# Material provided:
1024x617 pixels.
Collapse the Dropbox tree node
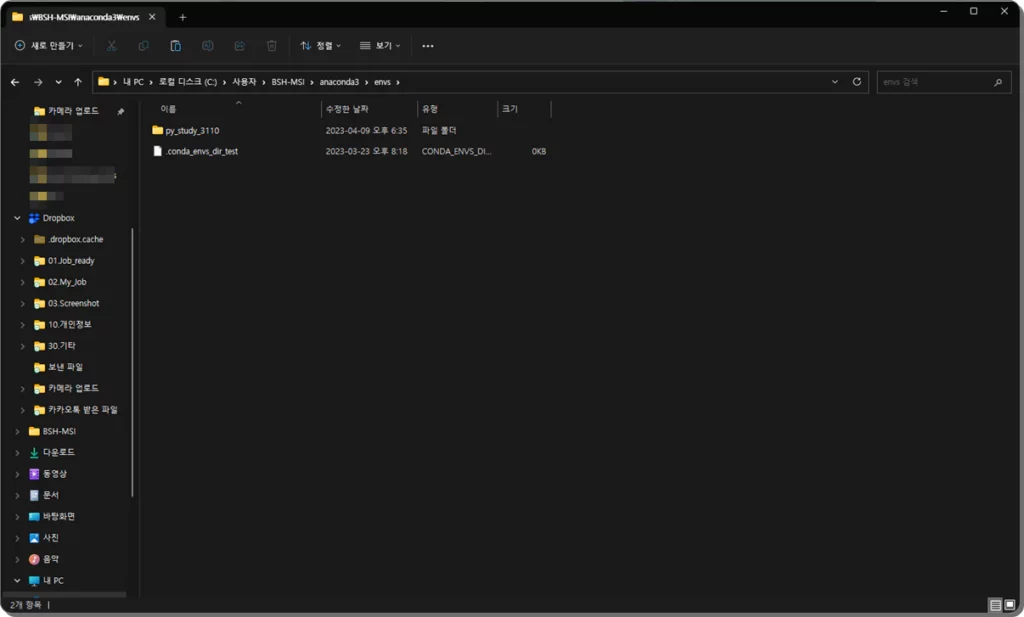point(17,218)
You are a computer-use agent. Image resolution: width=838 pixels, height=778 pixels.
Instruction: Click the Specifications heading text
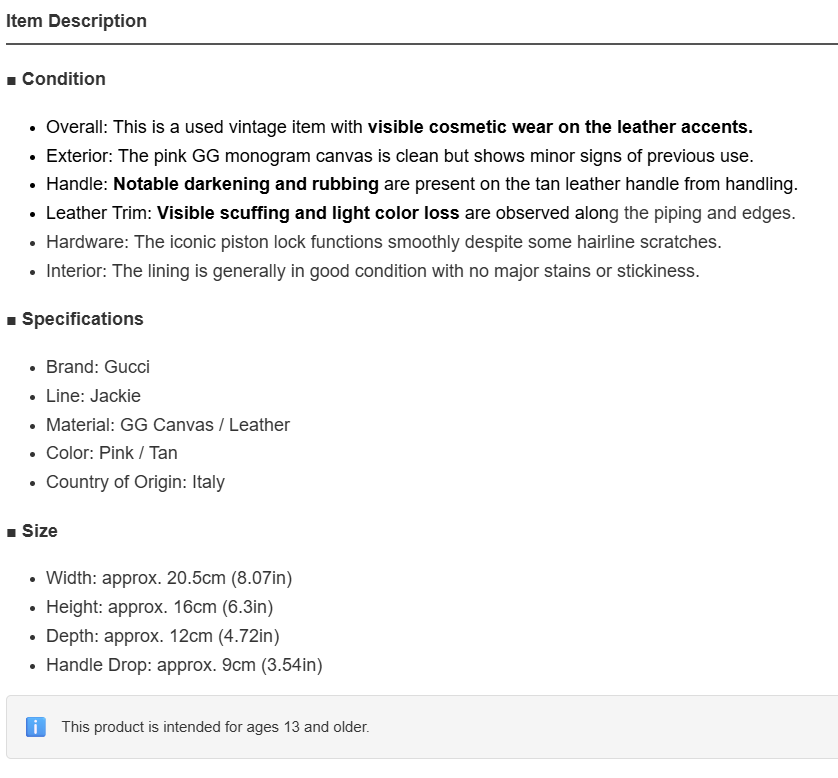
---
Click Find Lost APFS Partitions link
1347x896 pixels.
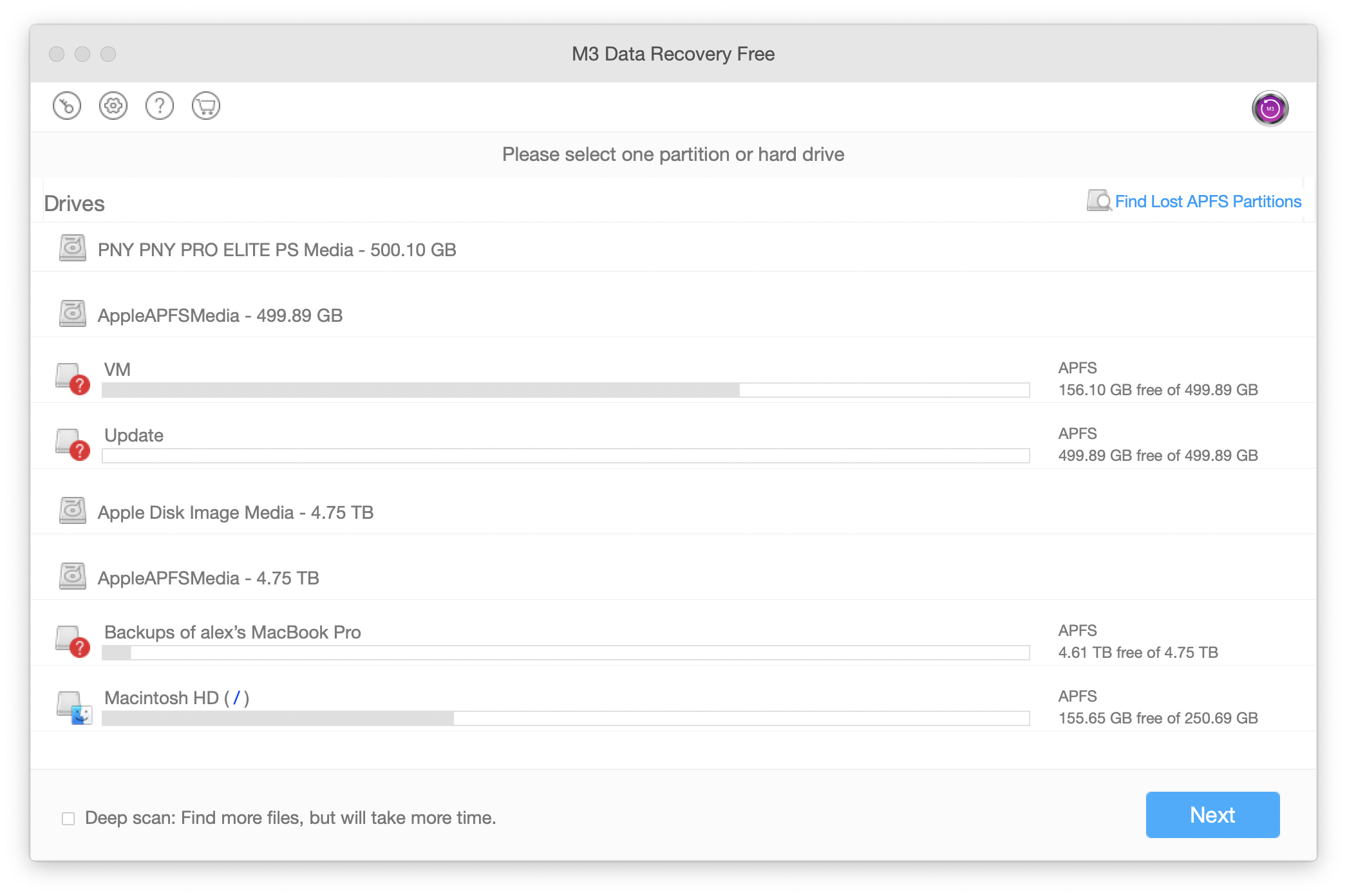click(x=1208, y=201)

# Task objective:
Write out again exactly the lines above from the one with "1024x617 pixels." through the one with "Instruction: Click the", adding no other lines and no pictures.

# Answer to this problem:
1024x617 pixels.
Collapse the Dropbox tree node
point(17,218)
You are a computer-use agent. Image resolution: width=838 pixels, height=778 pixels.
Instruction: Click the Specifications heading text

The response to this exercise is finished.